Pensez-vous que le sport a un rôle à jouer au service de la société ?
Le sport, ses organisations dont le CIO, joue un rôle politique bien que Thomas Bach [président du CIO] le réfute. «Nous ne disons pas que nous sommes apolitiques ou non politiques. Nous sommes politiquement neutres et, dans le cadre de cette neutralité politique, nous essayons d’être à la hauteur de notre mission. […] nous n’adoptons pas de position politique. […] Les cérémonies olympiques, les compétitions et le village olympique ne peuvent pas devenir le théâtre de manifestations politiques.»
Rappelons que Poutine a envahi la Géorgie le jour même de l’ouverture des JO de Pékin en 2008. Aujourd’hui, les bruits de bottes russes se font entendre à nouveau aux frontières de l’Ukraine et la pression chinoise est à son intensité maximum sur Taïwan qu’elle souhaite annexer dans les meilleurs délais.
Plus loin dans l’histoire, soit un mois après les Jeux d’hiver de Garmisch-Partenkirchen qui se sont tenus du 6 au 16 février 1936 en Allemagne, c’est-à-dire le 7 mars, Hitler envoyait ses troupes à l’assaut de la Rhénanie (zone démilitarisée suite au Traité de Versailles).

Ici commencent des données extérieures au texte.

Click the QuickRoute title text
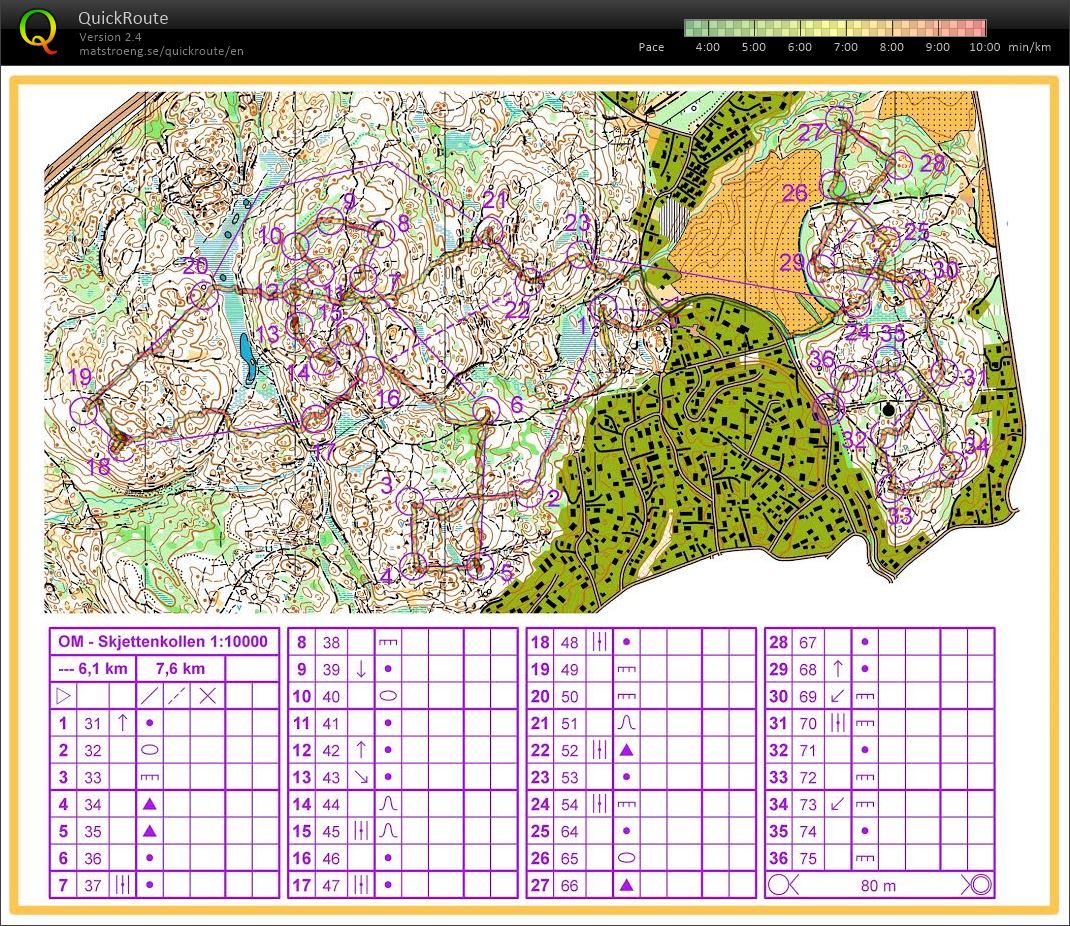The height and width of the screenshot is (926, 1070). (x=123, y=18)
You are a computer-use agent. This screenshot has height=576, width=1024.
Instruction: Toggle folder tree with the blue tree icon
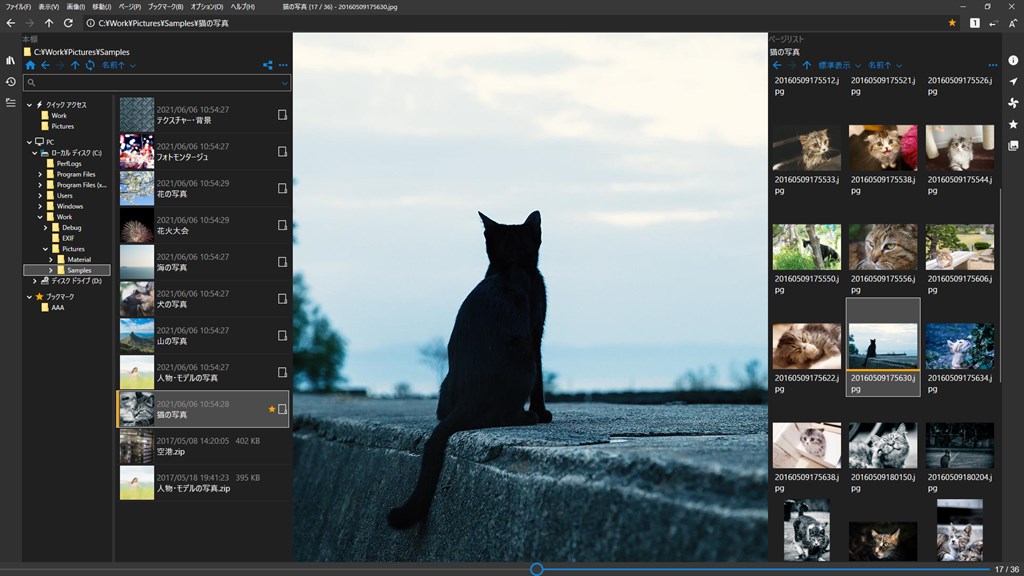267,65
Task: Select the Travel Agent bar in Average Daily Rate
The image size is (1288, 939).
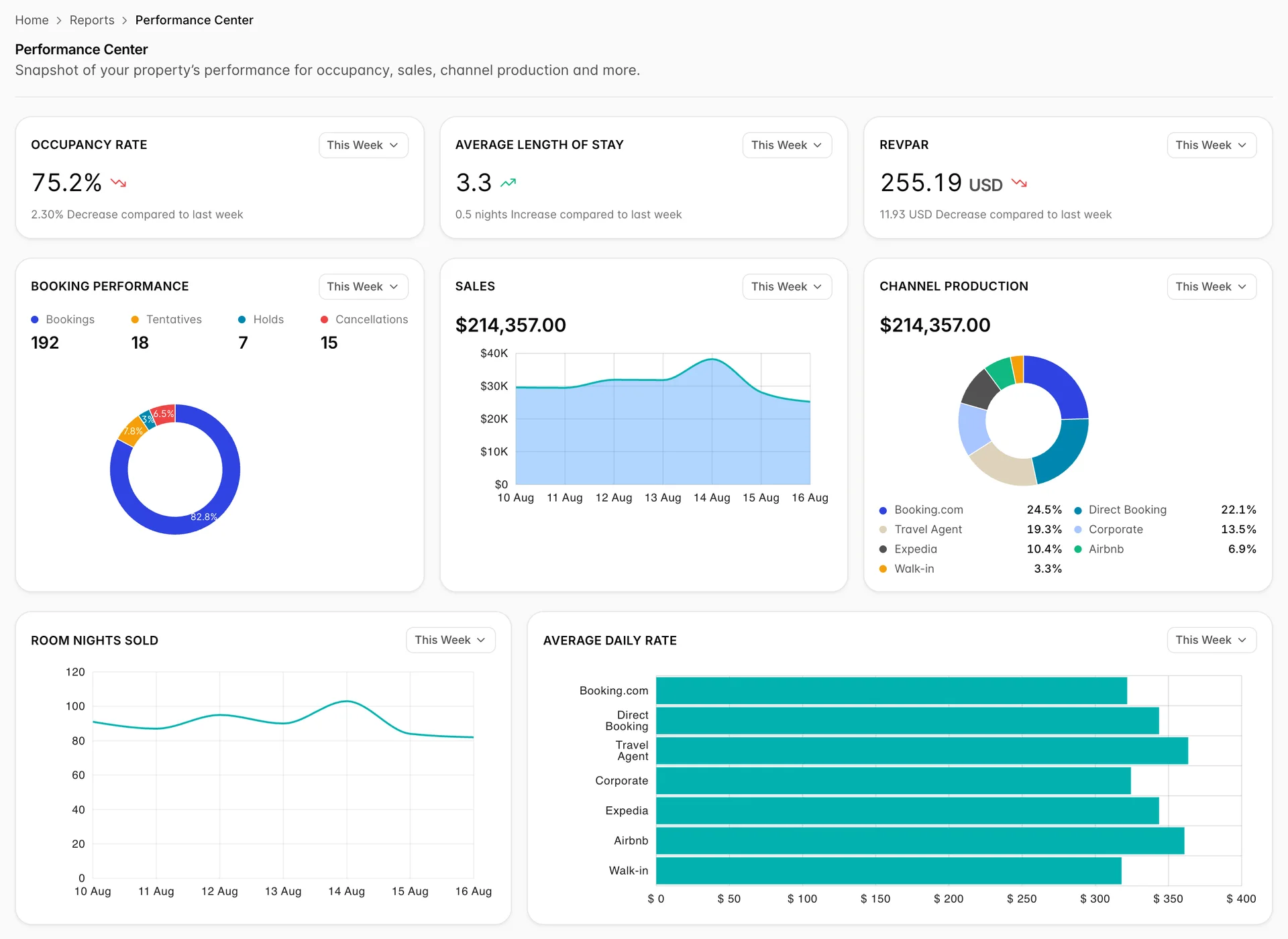Action: [x=922, y=751]
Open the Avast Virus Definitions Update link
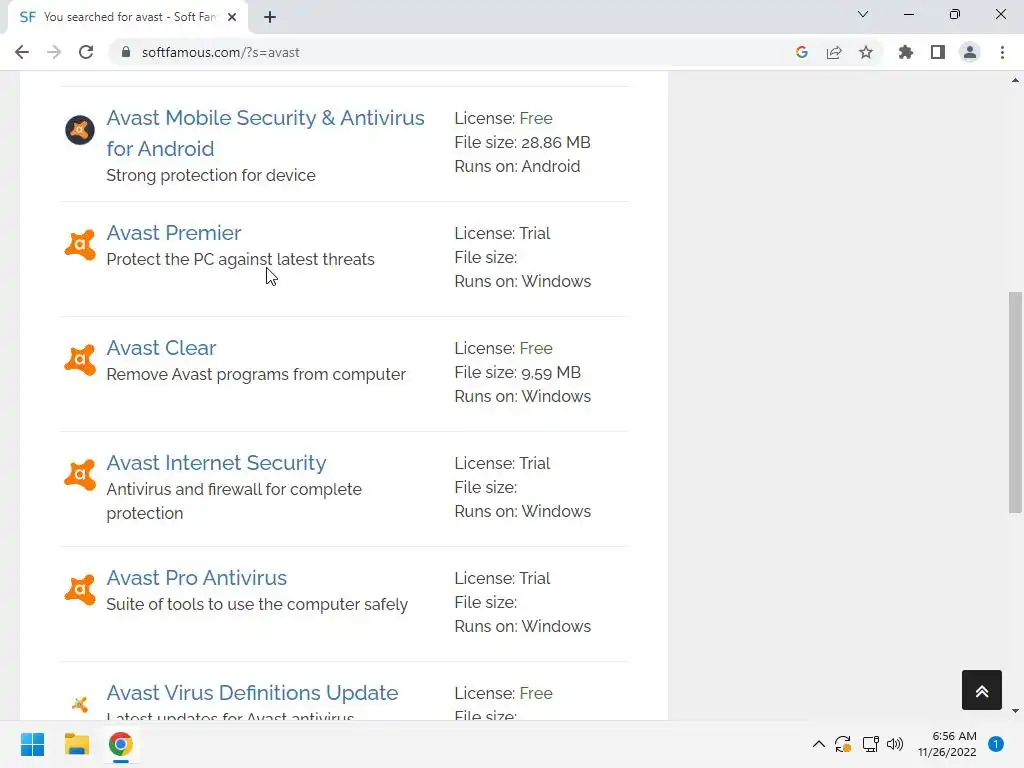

Les Jeux d’hiver, si l’on peut dire, ont servi de tremplin aux JO nazis d’été et eux-mêmes de stade d’incubation de la Seconde Guerre mondiale. Les dictatures, titulaires du passe olympique, sont toujours aux avant-postes dans la préparation de la guerre qu’elles savent articuler avec la Trêve olympique chère au Président du CIO, Thomas Bach. (Entretien publié sur le site FigaroVox, le 4 février 2022)
Marc Perelman est architecte et professeur des universités en esthétique à Paris Nanterre. Il publie: 2024, les Jeux olympiques n’ont pas eu lieu (Les Editions du détour, 2021).